Nach Lecanemab folgt nun wohl auch bald Donanemab: Die Europäische Arzneimittelagentur (EMA) hat im Juli 2025 die Zulassung eines weiteren Antikörper-Medikaments auf Infusions-Basis gegen Alzheimer-Demenz empfohlen. Der Wirkstoff Donanemab, vermarktet unter dem Namen Kisunla, wurde zwar von der EMA im März 2025 aufgrund erheblicher Sicherheitsbedenken für die Patienten zunächst abgelehnt – insbesondere wegen gehäufter Hirnschwellungen und Blutungen (ARIA).
Nun, nach einer erneuten Prüfung, spricht sich der Ausschuss für Humanarzneimittel (CHMP) für eine bedingte Zulassung aus – allerdings unter engen Auflagen.
Was Donanemab ist – und was es leisten soll
Donanemab ist ein monoklonaler Antikörper, der auf sogenannte Amyloid-Beta-Plaques im Gehirn zielt – jenen Eiweißablagerungen, die derzeit als Mit- bzw. Hauptverursacher der Alzheimer-Krankheit gelten. Indem Donanemab diese Plaques abbaut, soll es den kognitiven Abbau verzögern. Die Studien zeigen: Der kognitive Verlust konnte im Frühstadium der Erkrankung um bis zu 35 Prozent verlangsamt werden. Ein Aufhalten der Erkrankung ist jedoch nicht möglich.
Auch Donanemab nur im Demenz-Frühstadium einsetzbar – für eine kleine Patientengruppe
Wie auch Lecanemab darf Donanemab nur bei Patienten mit leichter kognitiver Beeinträchtigung oder milder Alzheimer-Demenz eingesetzt werden – und dies auch nur, wenn eine Amyloid-Plaque-Belastung im Gehirn nachgewiesen wurde. Zudem ist das Medikament nur für Menschen mit maximal einer Kopie des ApoE4-Gens vorgesehen. Diese genetische Einschränkung reduziert die Zielgruppe erheblich – auf etwa 10 bis 15 Prozent der Betroffenen
Der Preis der Hoffnung: Nebenwirkungen und Risiken durch das Infusions-Medikament
Die Schattenseiten dieser medikamentösen Hoffnung sind auch diesmal nicht zu übersehen und wiegen noch schwerer als bei Lecanemab. Donanemab kann schwerwiegende Nebenwirkungen verursachen, darunter Hirnschwellungen (ARIA-E), Mikroblutungen (ARIA-H) und infusionsbedingte Reaktionen.
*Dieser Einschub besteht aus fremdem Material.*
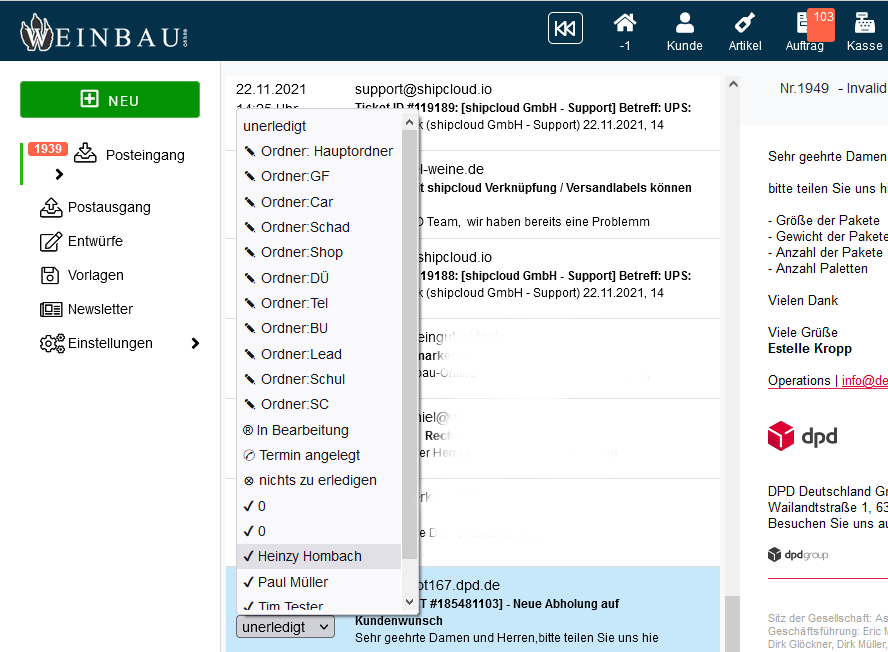Expand the chevron below Posteingang
Viewport: 888px width, 652px height.
click(x=59, y=174)
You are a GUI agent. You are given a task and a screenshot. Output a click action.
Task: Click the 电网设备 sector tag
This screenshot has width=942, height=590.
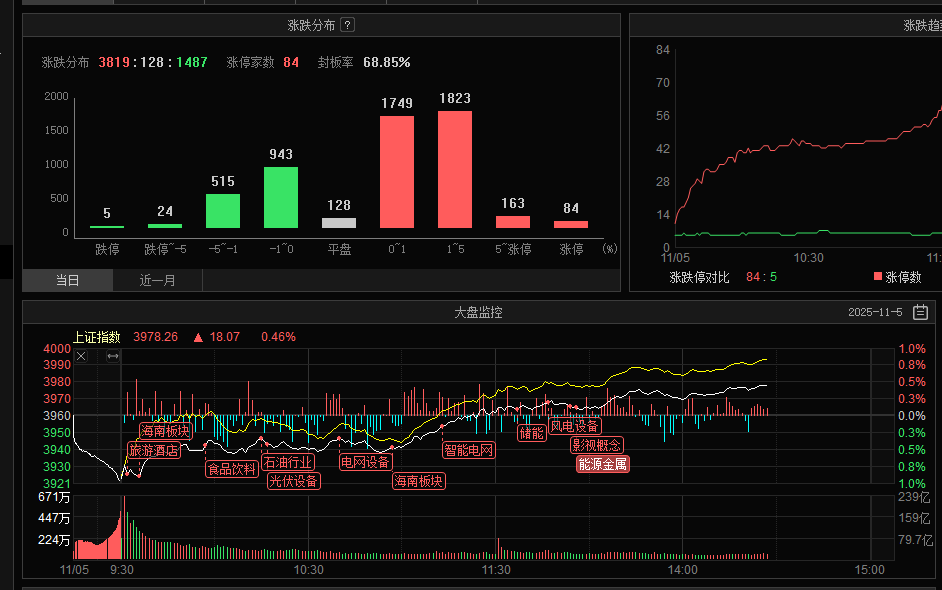pyautogui.click(x=365, y=462)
In klinischen Studien traten Hirnödeme bei bis zu 27,5 Prozent der Patienten auf, Mikroblutungen sogar bei mehr als 30 Prozent. Hinzu kommen allergische Reaktionen, teils mit schwerem Verlauf, sowie Fälle mit Todesfolge, die in direktem Zusammenhang zur Behandlung gesehen werden.
Obwohl die Mehrheit der Betroffenen die Therapie zunächst symptomlos übersteht, bleibt das Risiko medizinisch und ethisch relevant – insbesondere in Anbetracht der geringen Wirksamkeit und der strengen Patientenauswahl.
Organisation, Aufwand, Kosten – für wen ist eine Donanemab-Therapie realistisch?
Eine Donanemab-Therapie erfordert weit mehr als nur ein Rezept. Vor Therapiebeginn muss eine Amyloid-Belastung im Gehirn sicher nachgewiesen werden, meist per PET-Scan oder Liquordiagnostik. Die Infusionen erfolgen in vierwöchigen Abständen und dürfen nur unter Aufsicht eines erfahrenen, multidisziplinären Teams stattfinden – mit regelmäßigen MRT-Kontrollen, um Nebenwirkungen rechtzeitig zu erkennen.
Auch dürfen, wie bereits erwähnt, nur Patienten behandelt werden, die weder eine doppelte Kopie des ApoE4-Gens tragen noch mit bestimmten Risikomedikamenten wie Blutverdünnern behandelt werden. Das schließt viele Menschen aus, die eine Alzheimer-Diagnose bereits erhalten haben. Zudem ist die Therapie mit hohen Kosten verbunden:
In den USA liegt der Listenpreis bei etwa 32 000 US‑Dollar pro Jahr und Patient, in Europa wird Donanemab wohl um die 25.000 Euro kosten. Hinzu kommen, wie bei Lecanemab, dass der hohe organisatorische Aufwand erst einmal gestemmt werden muss. Die Hürden sind also nicht nur medizinisch und ethisch, sondern auch organisatorisch und wirtschaftlich enorm.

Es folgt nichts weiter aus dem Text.